Direct SQL through BIP bypasses per-user data security. It stays off until an admin deliberately enables it, and even then the agent must ask before using it.

The SQL toggle

Each connection card has an amber SQL toggle. When an admin turns it on, a panel explains the trade-off: SQL bypasses Oracle’s per-user data security, the agent must ask before falling back to it, and every SQL-derived answer is labelled “via SQL”. When SQL is off, the agent never even sees the SQL tools (run_sql, search_tables, describe_table) — the model cannot call what does not exist.

Production connections

The Production connection checkbox is stricter still:
  • The agent always re-asks before running SQL on a prod connection.
  • Standing consent can never apply to a prod connection.
On a trusted non-production connection, an admin can grant standing consent — the “don’t ask me again on this connection” toggle. It lets the agent skip the per-question ask, records who granted it and when, and is revocable in Settings at any time.
Consent removes the question, never the visibility.
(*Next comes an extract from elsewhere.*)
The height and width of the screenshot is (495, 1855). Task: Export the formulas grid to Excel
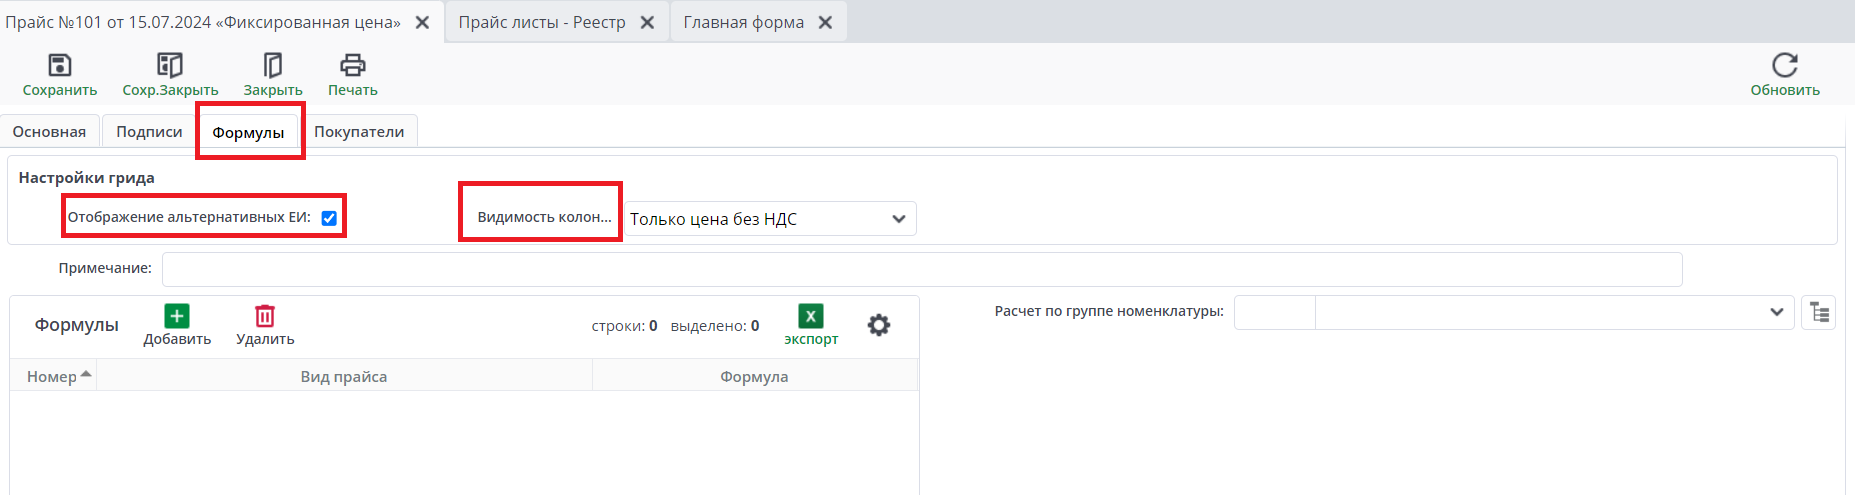coord(811,317)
Even with standing consent, every SQL answer is still labelled — “via SQL (standing consent)”.

FAQ

Why don’t I see any SQL tools? Because the connection’s SQL toggle is off — the default. REST-only connections never expose the SQL tools to the agent. An admin must enable SQL on that connection first. The table discovery chip says skipped — is it broken? No. Table discovery reads comments over SQL, so it’s skipped whenever SQL is disabled. Enable SQL and re-run discovery if you want it.